Lord Alistair Finchley raised a fist, a clumsy gesture, half-threat, half-empty bravado. Before his knuckles could truly clench, Lord Julian Beaumont’s gloved hand descended, tapping Alistair’s forearm with a precise, almost indolent flick. The nascent aggression deflated at once.
Finchley’s bluster dissolved. A strange, strangled sound escaped him, like a pheasant caught in a snare. Sir Gareth Blackwood and Viscount Percival Croft burst into laughter, their mirth echoing too loudly within the gilded study. Finchley spun, eyes flashing.
“Amusement, is it? You find this droll?” He aimed a light cuff at Croft’s shoulder.
Their boisterous commotion soon swept from the room. Before disappearing through the arched doorway, Croft glanced back, offering a casual wave.
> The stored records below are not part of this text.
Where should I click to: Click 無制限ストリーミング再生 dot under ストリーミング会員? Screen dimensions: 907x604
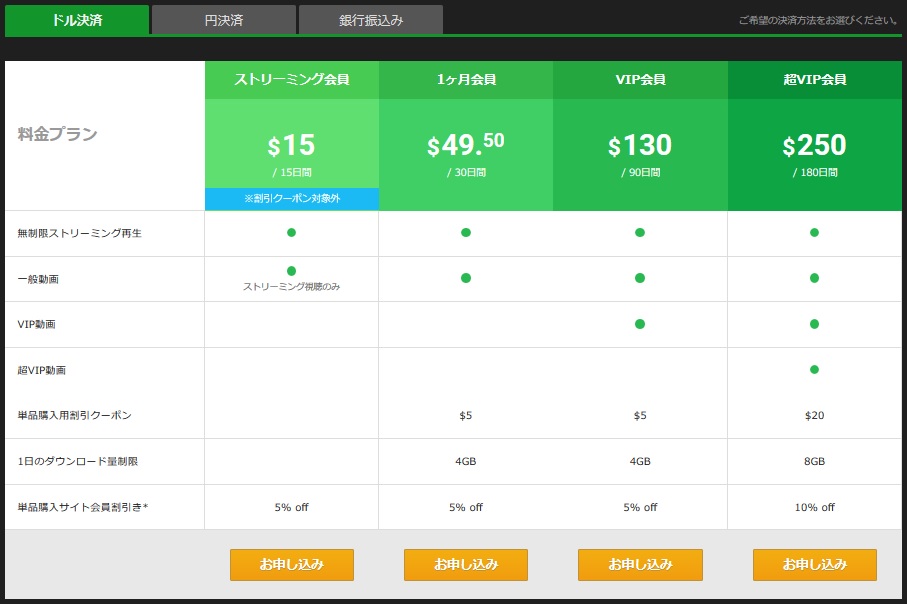[x=291, y=233]
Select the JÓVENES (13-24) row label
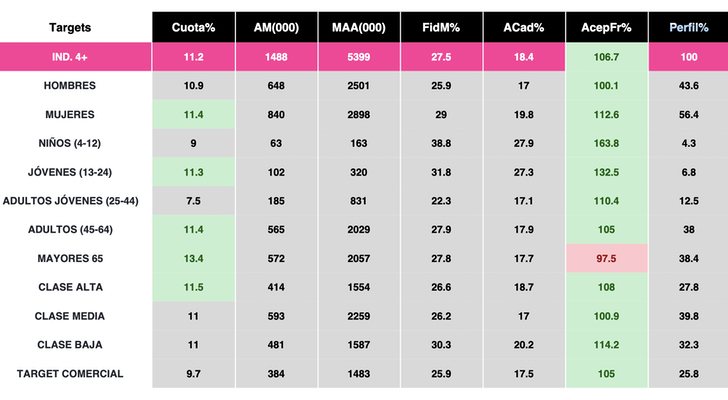 pos(70,172)
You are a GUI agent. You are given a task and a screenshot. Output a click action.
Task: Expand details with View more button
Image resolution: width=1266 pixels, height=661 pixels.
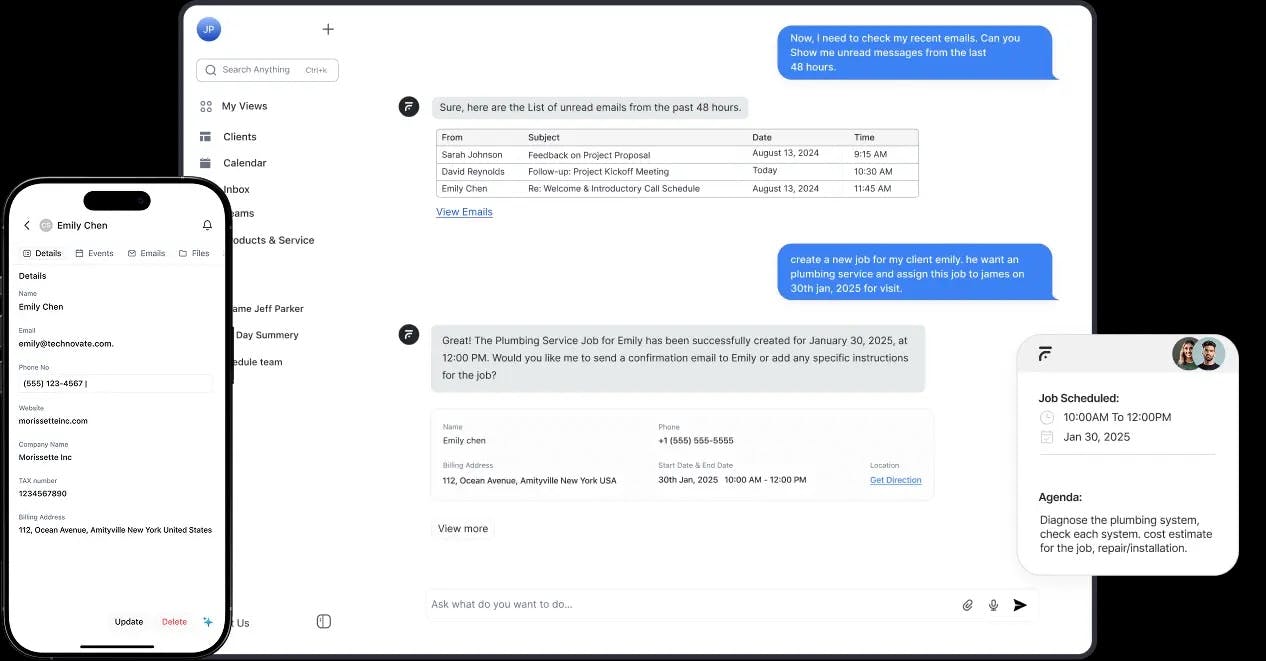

Lysander, caught in the sudden quiet, returned the gesture, a small, almost imperceptible dip of his hand. He settled into the plush velvet chair, drawing a vellum manuscript towards him.
His fingers closed around a polished charcoal stick. Before sketching the first intricate detail, his gaze drifted upwards, sweeping over the ornate cornices and the high, arched windows of the academy’s private study.
He lowered his head to the desk.
A faint tapping of charcoal against paper accompanied his absentminded progression through a third delicate border design. His eyes lifted suddenly.
Beyond the leaded panes, the academy grounds shimmered under a crisp autumn sky. Elm leaves, brittle and ochre, danced in a capricious breeze. The scent of damp earth and distant woodsmoke drifted in, stark against the brilliant azure overhead.
“A young ladies’ seminary would be a blessed sanctuary compared to this den of vipers.”
Old Professor Abernathy, who lectured on ancient history, often grumbled such sentiments.
“It is a veritable jungle, I tell you. A jungle. These noble sons, they must establish their hierarchy first. By Midsummer, a fragile peace might settle. But until then? Endless posturing, petty squabbles, testing the very patience of their tutors. My head aches. And I endure this spectacle anew with each fresh intake of pupils. Let us see… what year of the Zodiac were they born under again?”
He would unfurl his palm, counting each knuckle with a muttered incantation.
“Boar, Rat, Ox, Tiger, Hare, Dragon, Serpent… Let us see, that means—”
Lysander mimicked the motion, stretching his own hand, tracing the faint lines across his knuckles. He found no discernible pattern. He flipped his hand over, counting the subtle ridges on the back instead.
One, five, eight, two, seven, four, nine, three… ten.
He never would have imagined, in the languid haze of early summer, that late September would feel like the turbulent dawn of spring once more.
“Young gentlemen are nothing but untamed beasts. Irrational, emotional, utterly impulsive.”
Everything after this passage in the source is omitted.